On Tue, Oct 21, 2008 at 05:07:08AM -0400, Christoph Hellwig wrote:
> On Tue, Oct 21, 2008 at 02:07:26PM +1100, Dave Chinner wrote:
> > ^
> > Extra whitespace.
> > ^
> > Ditto.
> > Yes, makes sense to mark it bad first to avoid most of the
> > reclaim code.
> > Can that happen? I thought xfs_iput_new() took care of clearing the
> > I_NEW flag via unlock_new_inode() and so there is no way that flag
> > can leak through to here. perhaps a comment explaining what the
> > error path is that leads to needing this check is in order....

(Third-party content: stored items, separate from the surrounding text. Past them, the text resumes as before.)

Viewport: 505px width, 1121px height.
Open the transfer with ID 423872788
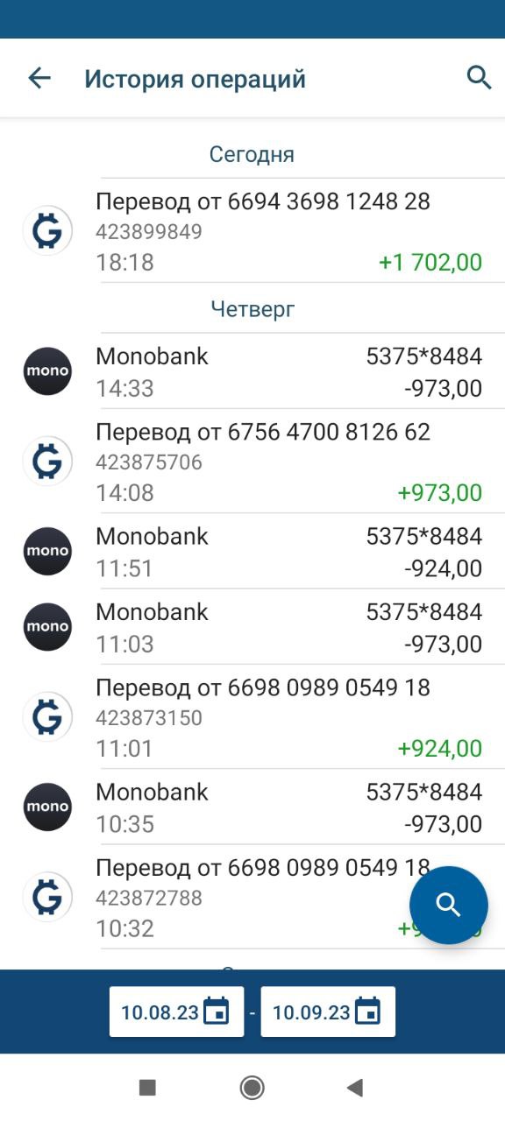click(x=253, y=898)
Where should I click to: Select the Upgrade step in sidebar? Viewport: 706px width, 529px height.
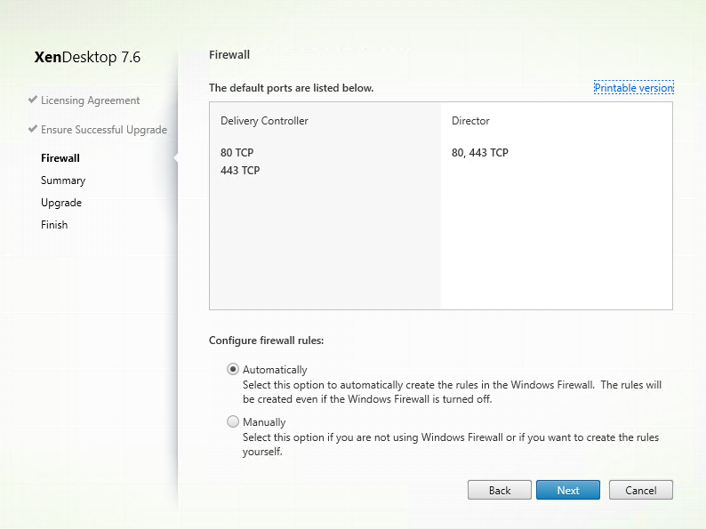(61, 203)
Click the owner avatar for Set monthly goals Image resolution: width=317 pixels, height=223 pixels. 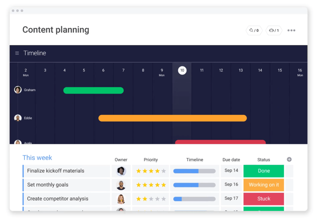click(x=121, y=185)
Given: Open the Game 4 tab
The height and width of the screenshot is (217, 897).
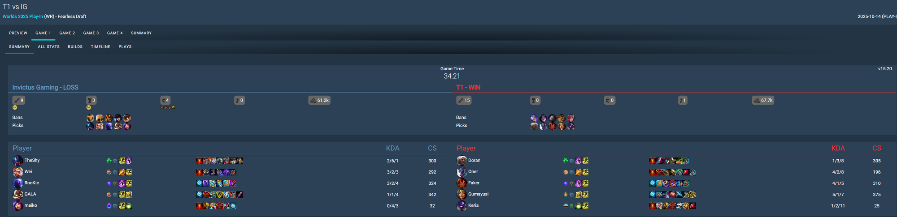Looking at the screenshot, I should [115, 33].
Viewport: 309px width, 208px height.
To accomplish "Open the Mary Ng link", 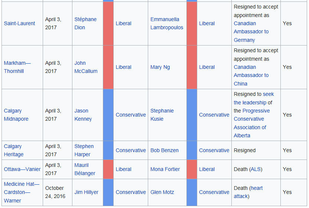I will pos(160,67).
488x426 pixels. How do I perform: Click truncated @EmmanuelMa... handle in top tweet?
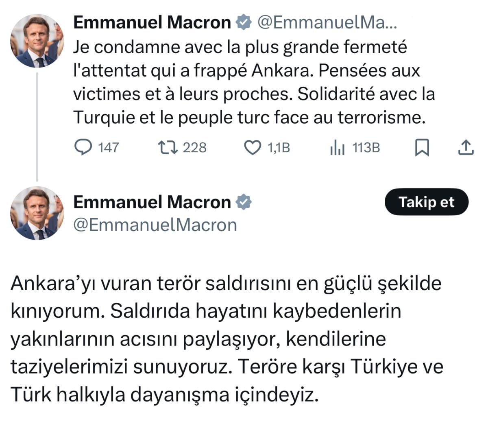(x=327, y=23)
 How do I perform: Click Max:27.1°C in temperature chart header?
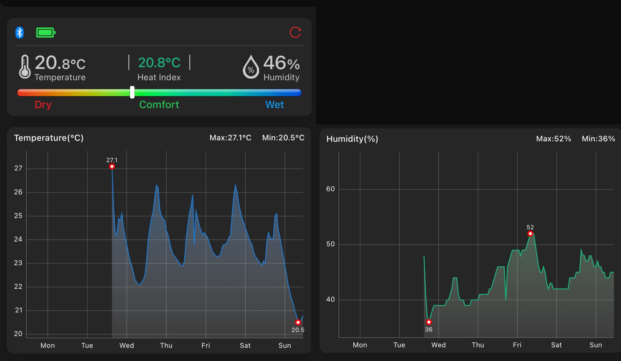click(x=230, y=138)
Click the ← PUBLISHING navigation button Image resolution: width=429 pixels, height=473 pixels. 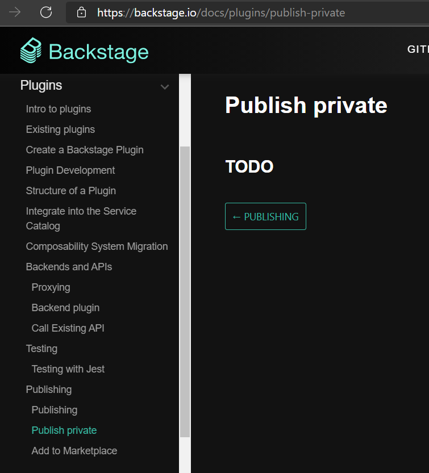[265, 216]
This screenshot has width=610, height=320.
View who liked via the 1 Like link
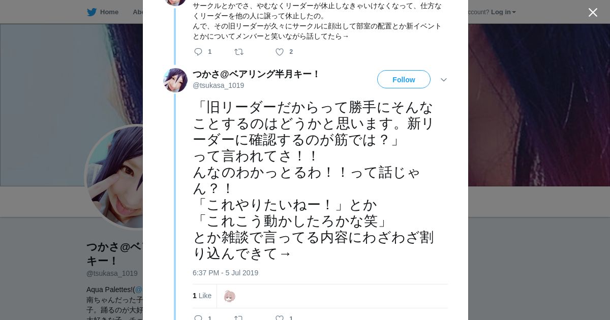202,296
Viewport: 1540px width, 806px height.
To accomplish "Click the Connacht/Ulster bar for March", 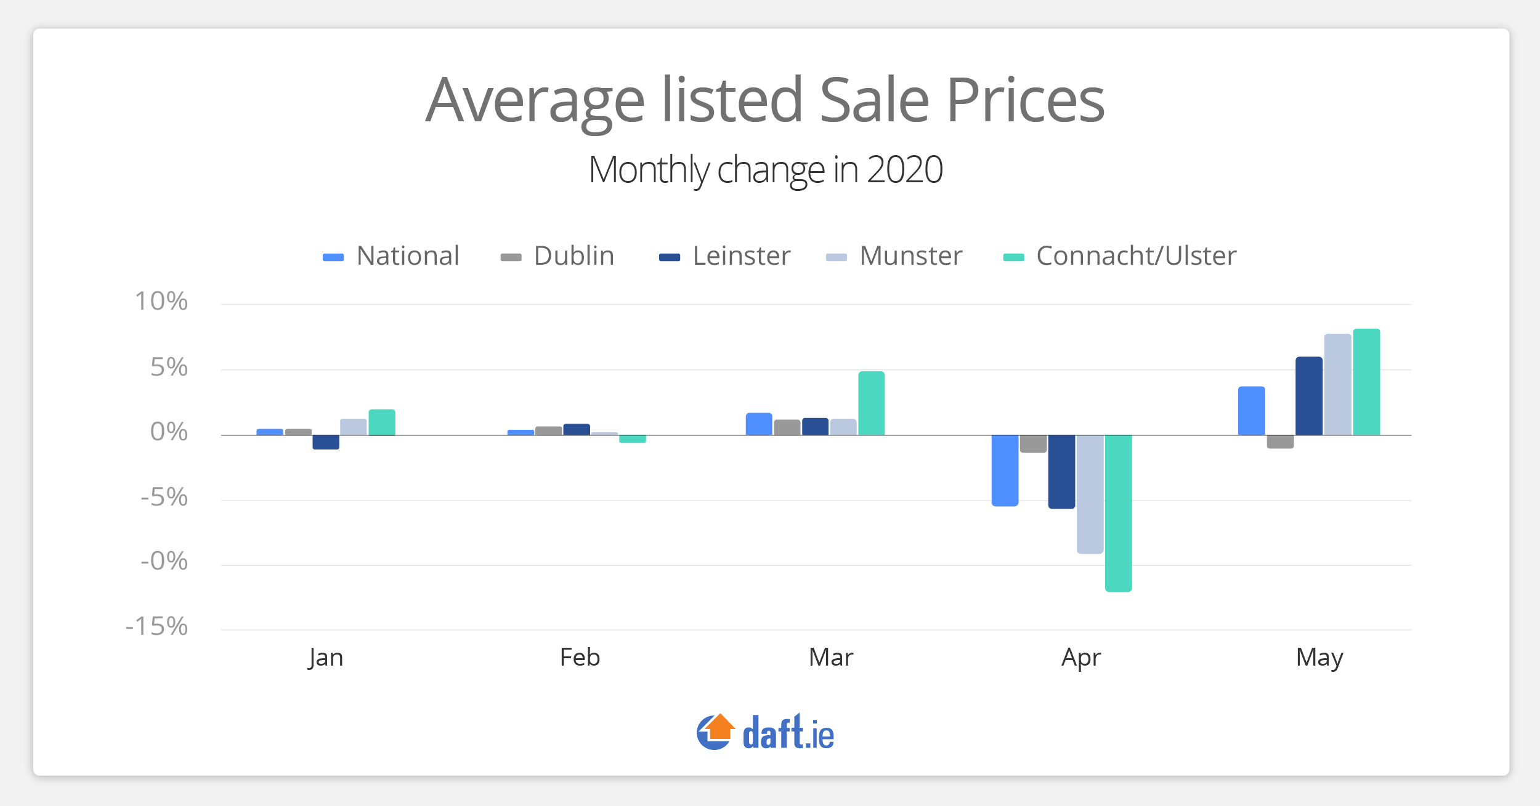I will (871, 403).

> The make_inode_bad isn't actually nessecary anymore - this was my first
> attempt at skipping the flushing in xfs_reclaim, but it was still too
> much as the radix tree removal for and inode that's not in the tree
> tripped up quite badly. So I use I_NEW here to detect these half setup
> inodes. Real I_NEW indoes still go through xfs_iput_new.
Hmmmm - I still don't see that as possible. We don't set I_NEW until
we are inside xfs_setup_inode(), which occurs after we insert
the inode into the radix tree. xfs_setup_inode() also calls
unlock_new_inode(), so the I_NEW flag is cleared before it returns,
too. So I can't really see how this check in reclaim does anything....
AFAICT, once we've inserted the new inode into the radix tree,
we can't get an error before xfs_setup_inode() is called - even
in the allocation case. Hence once we're in the radix tree,
xfs_iput_new() should be called to cleanup.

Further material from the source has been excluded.